Using the listing below, retype only the lines from the line with "Task: Open the Inventory tab" through the end, both ends included, and exclude the pictures.
** Opening THE RECORDS block **
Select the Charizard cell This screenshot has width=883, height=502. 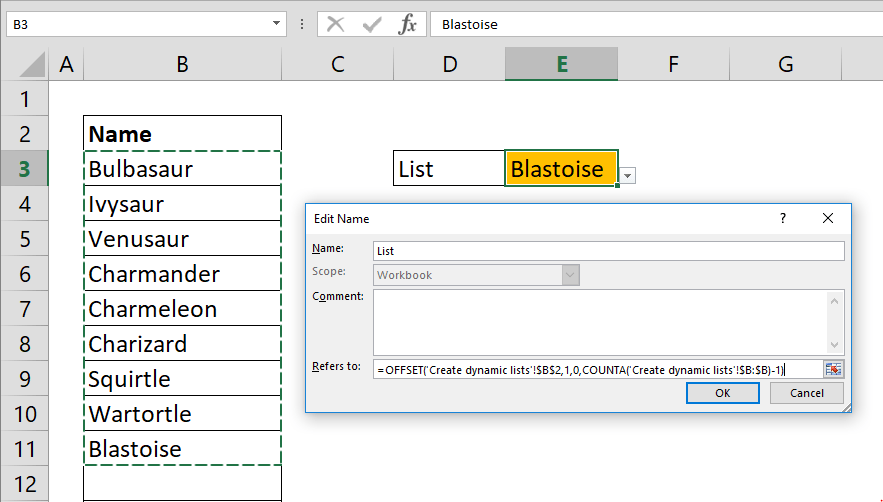(x=183, y=344)
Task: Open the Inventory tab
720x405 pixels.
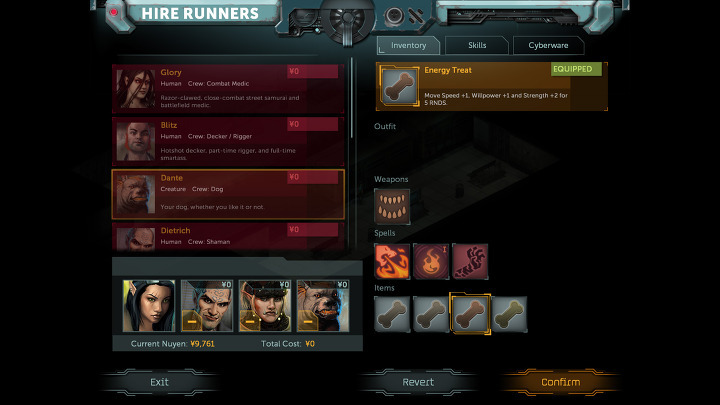Action: 408,45
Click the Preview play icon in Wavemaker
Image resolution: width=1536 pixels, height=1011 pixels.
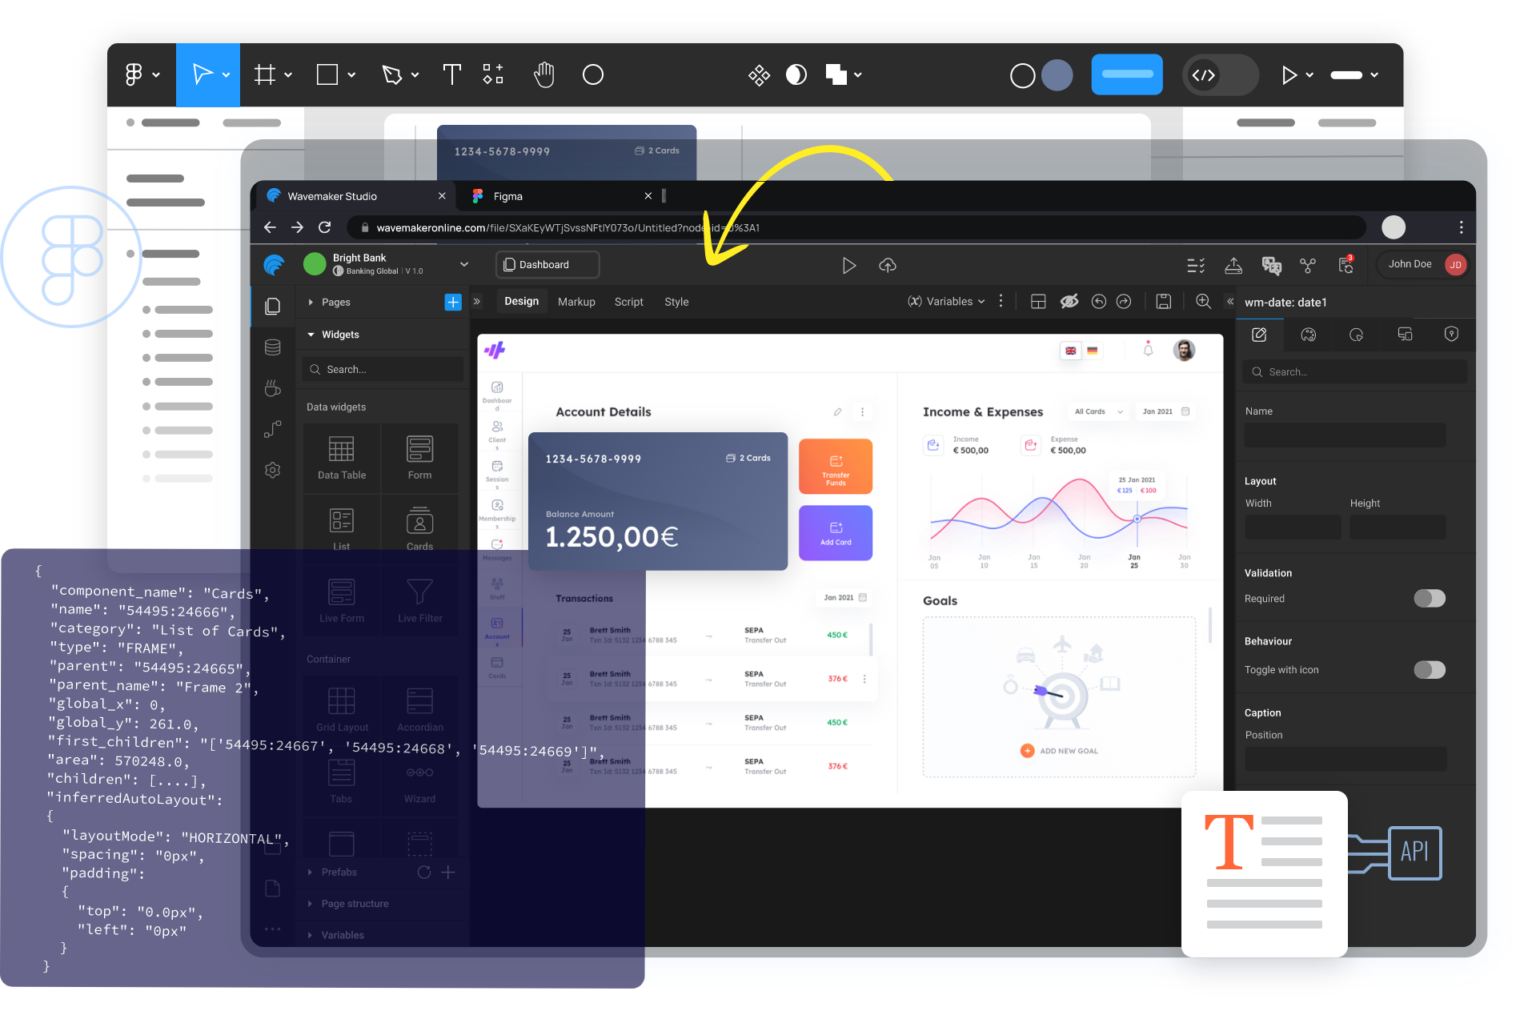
** Closing THE RECORDS block **
* [ANSWER SECTION]:
Task: Open the Inventory tab
720x405 pixels.
Action: 408,45
Click the Preview play icon in Wavemaker
Image resolution: width=1536 pixels, height=1011 pixels.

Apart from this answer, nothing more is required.